Retype the listing in full. Change nothing.
++++++++
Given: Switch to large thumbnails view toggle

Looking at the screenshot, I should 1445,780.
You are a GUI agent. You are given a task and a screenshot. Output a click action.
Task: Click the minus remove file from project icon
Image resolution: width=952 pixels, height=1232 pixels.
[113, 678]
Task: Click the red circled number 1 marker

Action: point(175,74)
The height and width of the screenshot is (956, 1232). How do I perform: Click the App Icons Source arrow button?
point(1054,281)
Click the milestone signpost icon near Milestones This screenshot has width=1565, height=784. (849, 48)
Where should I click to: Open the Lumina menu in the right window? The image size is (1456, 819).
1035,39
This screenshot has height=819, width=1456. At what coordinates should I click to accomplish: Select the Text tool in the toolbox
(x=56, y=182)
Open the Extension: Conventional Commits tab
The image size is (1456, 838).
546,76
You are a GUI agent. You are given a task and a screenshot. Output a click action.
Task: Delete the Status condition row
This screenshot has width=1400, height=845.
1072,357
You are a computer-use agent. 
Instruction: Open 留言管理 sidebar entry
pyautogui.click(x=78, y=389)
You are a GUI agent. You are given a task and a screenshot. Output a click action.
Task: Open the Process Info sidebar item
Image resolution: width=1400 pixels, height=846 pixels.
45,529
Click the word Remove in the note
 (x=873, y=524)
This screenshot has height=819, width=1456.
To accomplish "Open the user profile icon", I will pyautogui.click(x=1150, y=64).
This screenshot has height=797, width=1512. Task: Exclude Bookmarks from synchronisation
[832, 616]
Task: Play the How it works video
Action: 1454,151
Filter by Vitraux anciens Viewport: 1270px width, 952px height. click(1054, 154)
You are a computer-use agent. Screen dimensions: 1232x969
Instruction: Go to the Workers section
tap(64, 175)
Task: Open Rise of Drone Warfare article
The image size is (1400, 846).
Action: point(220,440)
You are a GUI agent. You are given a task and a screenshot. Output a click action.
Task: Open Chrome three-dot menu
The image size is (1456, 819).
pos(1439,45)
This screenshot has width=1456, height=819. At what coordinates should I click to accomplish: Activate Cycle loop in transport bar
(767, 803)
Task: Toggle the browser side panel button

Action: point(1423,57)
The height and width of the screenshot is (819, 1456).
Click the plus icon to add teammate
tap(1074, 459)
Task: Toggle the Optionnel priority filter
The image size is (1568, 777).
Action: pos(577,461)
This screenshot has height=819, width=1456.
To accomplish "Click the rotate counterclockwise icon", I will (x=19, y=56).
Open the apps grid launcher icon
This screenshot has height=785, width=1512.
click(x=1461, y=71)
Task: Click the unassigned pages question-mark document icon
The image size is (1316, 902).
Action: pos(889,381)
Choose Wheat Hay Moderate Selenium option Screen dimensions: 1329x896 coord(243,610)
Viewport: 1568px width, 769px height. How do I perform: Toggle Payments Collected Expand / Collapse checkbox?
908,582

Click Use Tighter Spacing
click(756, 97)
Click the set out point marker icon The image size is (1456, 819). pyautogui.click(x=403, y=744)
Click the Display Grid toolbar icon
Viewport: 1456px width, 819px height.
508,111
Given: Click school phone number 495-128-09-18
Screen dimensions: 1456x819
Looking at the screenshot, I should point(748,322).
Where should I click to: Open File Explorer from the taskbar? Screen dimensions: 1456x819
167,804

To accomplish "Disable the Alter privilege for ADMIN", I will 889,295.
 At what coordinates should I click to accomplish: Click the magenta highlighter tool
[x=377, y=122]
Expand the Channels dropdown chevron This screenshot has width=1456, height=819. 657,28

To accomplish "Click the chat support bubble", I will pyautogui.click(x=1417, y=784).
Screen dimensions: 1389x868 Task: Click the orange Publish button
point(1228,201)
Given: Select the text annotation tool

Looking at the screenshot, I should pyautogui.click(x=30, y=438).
++++++++
### [Solution to this exercise]
Given: Switch to large thumbnails view toggle

Looking at the screenshot, I should 1445,780.
You are a GUI agent. You are given a task and a screenshot. Output a click action.
Task: Click the minus remove file from project icon
Image resolution: width=952 pixels, height=1232 pixels.
[113, 678]
Task: Click the red circled number 1 marker

Action: point(175,74)
The height and width of the screenshot is (956, 1232). How do I perform: Click the App Icons Source arrow button?
point(1054,281)
Click the milestone signpost icon near Milestones This screenshot has width=1565, height=784. (849, 48)
Where should I click to: Open the Lumina menu in the right window? The image size is (1456, 819).
1035,39
This screenshot has height=819, width=1456. At what coordinates should I click to accomplish: Select the Text tool in the toolbox
(x=56, y=182)
Open the Extension: Conventional Commits tab
The image size is (1456, 838).
546,76
You are a GUI agent. You are given a task and a screenshot. Output a click action.
Task: Delete the Status condition row
This screenshot has width=1400, height=845.
1072,357
You are a computer-use agent. 
Instruction: Open 留言管理 sidebar entry
pyautogui.click(x=78, y=389)
You are a GUI agent. You are given a task and a screenshot. Output a click action.
Task: Open the Process Info sidebar item
Image resolution: width=1400 pixels, height=846 pixels.
45,529
Click the word Remove in the note
 (x=873, y=524)
This screenshot has height=819, width=1456.
To accomplish "Open the user profile icon", I will pyautogui.click(x=1150, y=64).
This screenshot has height=797, width=1512. Task: Exclude Bookmarks from synchronisation
[832, 616]
Task: Play the How it works video
Action: 1454,151
Filter by Vitraux anciens Viewport: 1270px width, 952px height. click(1054, 154)
You are a computer-use agent. Screen dimensions: 1232x969
Instruction: Go to the Workers section
tap(64, 175)
Task: Open Rise of Drone Warfare article
The image size is (1400, 846).
Action: point(220,440)
You are a GUI agent. You are given a task and a screenshot. Output a click action.
Task: Open Chrome three-dot menu
The image size is (1456, 819).
pos(1439,45)
This screenshot has width=1456, height=819. At what coordinates should I click to accomplish: Activate Cycle loop in transport bar
(767, 803)
Task: Toggle the browser side panel button

Action: point(1423,57)
The height and width of the screenshot is (819, 1456).
Click the plus icon to add teammate
tap(1074, 459)
Task: Toggle the Optionnel priority filter
The image size is (1568, 777).
Action: pos(577,461)
This screenshot has height=819, width=1456.
To accomplish "Click the rotate counterclockwise icon", I will (x=19, y=56).
Open the apps grid launcher icon
This screenshot has height=785, width=1512.
click(x=1461, y=71)
Task: Click the unassigned pages question-mark document icon
The image size is (1316, 902).
Action: pos(889,381)
Choose Wheat Hay Moderate Selenium option Screen dimensions: 1329x896 coord(243,610)
Viewport: 1568px width, 769px height. How do I perform: Toggle Payments Collected Expand / Collapse checkbox?
908,582

Click Use Tighter Spacing
click(756, 97)
Click the set out point marker icon The image size is (1456, 819). pyautogui.click(x=403, y=744)
Click the Display Grid toolbar icon
Viewport: 1456px width, 819px height.
508,111
Given: Click school phone number 495-128-09-18
Screen dimensions: 1456x819
Looking at the screenshot, I should point(748,322).
Where should I click to: Open File Explorer from the taskbar? Screen dimensions: 1456x819
167,804

To accomplish "Disable the Alter privilege for ADMIN", I will 889,295.
 At what coordinates should I click to accomplish: Click the magenta highlighter tool
[x=377, y=122]
Expand the Channels dropdown chevron This screenshot has width=1456, height=819. 657,28

To accomplish "Click the chat support bubble", I will pyautogui.click(x=1417, y=784).
Screen dimensions: 1389x868 Task: Click the orange Publish button
point(1228,201)
Given: Select the text annotation tool

Looking at the screenshot, I should pyautogui.click(x=30, y=438).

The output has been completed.